GIVEN ENTRIES
.....
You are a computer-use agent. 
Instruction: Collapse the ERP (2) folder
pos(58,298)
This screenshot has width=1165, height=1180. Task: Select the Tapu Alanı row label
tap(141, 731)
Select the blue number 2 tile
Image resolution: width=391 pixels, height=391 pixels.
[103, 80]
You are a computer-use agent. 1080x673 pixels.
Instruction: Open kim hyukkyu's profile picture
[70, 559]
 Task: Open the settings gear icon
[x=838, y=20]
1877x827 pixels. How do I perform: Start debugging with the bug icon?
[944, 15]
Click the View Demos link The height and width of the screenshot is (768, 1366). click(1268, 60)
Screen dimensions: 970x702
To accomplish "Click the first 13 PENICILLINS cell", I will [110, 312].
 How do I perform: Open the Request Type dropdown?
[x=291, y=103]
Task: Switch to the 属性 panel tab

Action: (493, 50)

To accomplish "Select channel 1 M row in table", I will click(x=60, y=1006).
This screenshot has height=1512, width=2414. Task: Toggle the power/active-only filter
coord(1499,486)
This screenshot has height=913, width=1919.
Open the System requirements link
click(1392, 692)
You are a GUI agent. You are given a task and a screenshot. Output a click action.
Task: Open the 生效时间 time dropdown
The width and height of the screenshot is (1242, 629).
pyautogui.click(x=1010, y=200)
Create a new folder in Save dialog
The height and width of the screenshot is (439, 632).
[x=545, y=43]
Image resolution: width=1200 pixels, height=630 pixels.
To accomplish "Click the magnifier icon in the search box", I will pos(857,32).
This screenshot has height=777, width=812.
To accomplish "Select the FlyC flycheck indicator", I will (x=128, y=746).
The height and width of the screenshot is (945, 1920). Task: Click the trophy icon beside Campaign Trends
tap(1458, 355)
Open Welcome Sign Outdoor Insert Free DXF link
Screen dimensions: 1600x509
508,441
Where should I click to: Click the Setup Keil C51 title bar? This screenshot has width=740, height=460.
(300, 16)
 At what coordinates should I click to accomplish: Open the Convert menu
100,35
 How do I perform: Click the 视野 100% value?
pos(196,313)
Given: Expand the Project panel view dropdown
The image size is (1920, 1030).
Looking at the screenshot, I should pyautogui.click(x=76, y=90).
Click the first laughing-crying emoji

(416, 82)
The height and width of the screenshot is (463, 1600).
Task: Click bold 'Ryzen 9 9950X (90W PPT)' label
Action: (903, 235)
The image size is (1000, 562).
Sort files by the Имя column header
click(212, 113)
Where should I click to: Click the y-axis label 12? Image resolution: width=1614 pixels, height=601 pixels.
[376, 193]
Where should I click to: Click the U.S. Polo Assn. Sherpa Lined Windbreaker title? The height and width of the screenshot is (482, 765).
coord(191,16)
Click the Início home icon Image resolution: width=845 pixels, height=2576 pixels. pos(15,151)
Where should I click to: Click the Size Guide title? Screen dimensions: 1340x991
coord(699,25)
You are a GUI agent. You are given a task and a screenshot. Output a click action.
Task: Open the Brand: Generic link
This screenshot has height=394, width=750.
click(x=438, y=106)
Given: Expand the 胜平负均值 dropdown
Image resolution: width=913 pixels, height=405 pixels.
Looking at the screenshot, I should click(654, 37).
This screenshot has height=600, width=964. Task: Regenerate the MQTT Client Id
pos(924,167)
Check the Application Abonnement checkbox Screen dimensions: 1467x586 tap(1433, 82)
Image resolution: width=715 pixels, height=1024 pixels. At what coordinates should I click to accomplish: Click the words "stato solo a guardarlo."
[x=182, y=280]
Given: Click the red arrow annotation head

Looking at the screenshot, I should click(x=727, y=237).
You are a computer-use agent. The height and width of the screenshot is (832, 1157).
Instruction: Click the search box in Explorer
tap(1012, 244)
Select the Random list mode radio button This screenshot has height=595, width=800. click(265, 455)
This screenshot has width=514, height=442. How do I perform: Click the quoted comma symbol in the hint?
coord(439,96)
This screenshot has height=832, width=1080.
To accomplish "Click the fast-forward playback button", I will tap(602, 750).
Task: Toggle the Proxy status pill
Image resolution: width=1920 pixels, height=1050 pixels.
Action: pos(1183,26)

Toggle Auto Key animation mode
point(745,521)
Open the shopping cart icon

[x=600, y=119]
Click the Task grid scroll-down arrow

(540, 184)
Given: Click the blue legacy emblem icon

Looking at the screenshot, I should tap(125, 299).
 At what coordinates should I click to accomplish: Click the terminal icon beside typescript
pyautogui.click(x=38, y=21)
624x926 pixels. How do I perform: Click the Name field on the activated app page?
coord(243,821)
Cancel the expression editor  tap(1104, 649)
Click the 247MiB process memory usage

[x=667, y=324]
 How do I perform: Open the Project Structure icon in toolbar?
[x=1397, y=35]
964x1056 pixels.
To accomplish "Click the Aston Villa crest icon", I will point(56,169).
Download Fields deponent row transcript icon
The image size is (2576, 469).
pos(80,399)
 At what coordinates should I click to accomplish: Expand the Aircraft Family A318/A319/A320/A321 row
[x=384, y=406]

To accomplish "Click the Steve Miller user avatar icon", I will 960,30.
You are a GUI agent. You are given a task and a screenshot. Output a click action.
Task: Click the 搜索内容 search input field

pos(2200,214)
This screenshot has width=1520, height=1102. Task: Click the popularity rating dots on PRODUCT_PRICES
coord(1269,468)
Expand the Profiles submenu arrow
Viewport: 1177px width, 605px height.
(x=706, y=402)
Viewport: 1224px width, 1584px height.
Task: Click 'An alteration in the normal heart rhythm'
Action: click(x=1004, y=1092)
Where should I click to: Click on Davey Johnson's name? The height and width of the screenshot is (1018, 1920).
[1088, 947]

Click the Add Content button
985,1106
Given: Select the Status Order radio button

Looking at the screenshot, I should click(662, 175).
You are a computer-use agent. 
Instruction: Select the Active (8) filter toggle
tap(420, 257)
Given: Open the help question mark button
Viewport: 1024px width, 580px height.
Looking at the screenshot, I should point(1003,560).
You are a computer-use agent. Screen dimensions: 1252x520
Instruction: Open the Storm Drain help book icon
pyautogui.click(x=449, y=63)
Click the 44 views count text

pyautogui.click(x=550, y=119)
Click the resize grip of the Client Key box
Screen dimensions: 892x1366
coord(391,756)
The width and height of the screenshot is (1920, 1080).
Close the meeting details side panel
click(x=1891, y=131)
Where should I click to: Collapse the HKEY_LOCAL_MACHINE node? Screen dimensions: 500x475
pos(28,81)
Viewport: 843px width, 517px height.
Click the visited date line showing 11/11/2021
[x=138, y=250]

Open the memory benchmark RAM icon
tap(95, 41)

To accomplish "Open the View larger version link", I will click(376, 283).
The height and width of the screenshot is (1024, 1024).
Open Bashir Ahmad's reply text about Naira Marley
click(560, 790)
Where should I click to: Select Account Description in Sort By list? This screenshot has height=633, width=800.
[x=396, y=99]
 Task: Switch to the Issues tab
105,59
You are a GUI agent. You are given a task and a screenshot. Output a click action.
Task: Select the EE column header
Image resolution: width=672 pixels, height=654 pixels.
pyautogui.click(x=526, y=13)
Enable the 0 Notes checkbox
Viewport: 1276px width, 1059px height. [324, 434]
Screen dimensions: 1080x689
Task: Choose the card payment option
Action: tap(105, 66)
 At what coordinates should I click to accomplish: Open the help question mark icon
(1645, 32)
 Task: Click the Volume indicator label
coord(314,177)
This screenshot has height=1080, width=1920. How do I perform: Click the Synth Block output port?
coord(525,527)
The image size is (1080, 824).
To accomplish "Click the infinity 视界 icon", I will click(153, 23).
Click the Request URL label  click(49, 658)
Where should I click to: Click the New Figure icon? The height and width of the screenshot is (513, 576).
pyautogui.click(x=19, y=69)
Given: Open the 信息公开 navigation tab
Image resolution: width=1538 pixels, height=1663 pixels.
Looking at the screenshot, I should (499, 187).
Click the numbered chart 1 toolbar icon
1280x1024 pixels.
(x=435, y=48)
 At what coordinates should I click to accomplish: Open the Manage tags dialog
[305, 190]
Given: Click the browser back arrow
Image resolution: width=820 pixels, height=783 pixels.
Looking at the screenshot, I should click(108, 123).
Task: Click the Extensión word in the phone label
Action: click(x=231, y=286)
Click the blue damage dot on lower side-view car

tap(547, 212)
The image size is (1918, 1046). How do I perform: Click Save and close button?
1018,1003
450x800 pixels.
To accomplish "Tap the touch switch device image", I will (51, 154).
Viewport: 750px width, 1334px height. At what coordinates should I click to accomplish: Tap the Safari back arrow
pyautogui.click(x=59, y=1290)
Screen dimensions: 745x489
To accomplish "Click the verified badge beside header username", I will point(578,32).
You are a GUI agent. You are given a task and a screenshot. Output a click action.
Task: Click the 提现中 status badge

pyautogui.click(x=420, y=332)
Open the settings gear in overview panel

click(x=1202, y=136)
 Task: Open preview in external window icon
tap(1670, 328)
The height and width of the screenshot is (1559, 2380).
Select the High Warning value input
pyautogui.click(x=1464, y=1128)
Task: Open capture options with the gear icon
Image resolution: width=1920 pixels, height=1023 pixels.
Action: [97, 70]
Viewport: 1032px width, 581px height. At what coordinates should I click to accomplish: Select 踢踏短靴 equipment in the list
.....
EXERCISE PROMPT
Locate every line in the material above that contains the string "badge" and copy each one.

EXERCISE RESULT
To accomplish "Click the verified badge beside header username", I will point(578,32).
Task: Click the 提现中 status badge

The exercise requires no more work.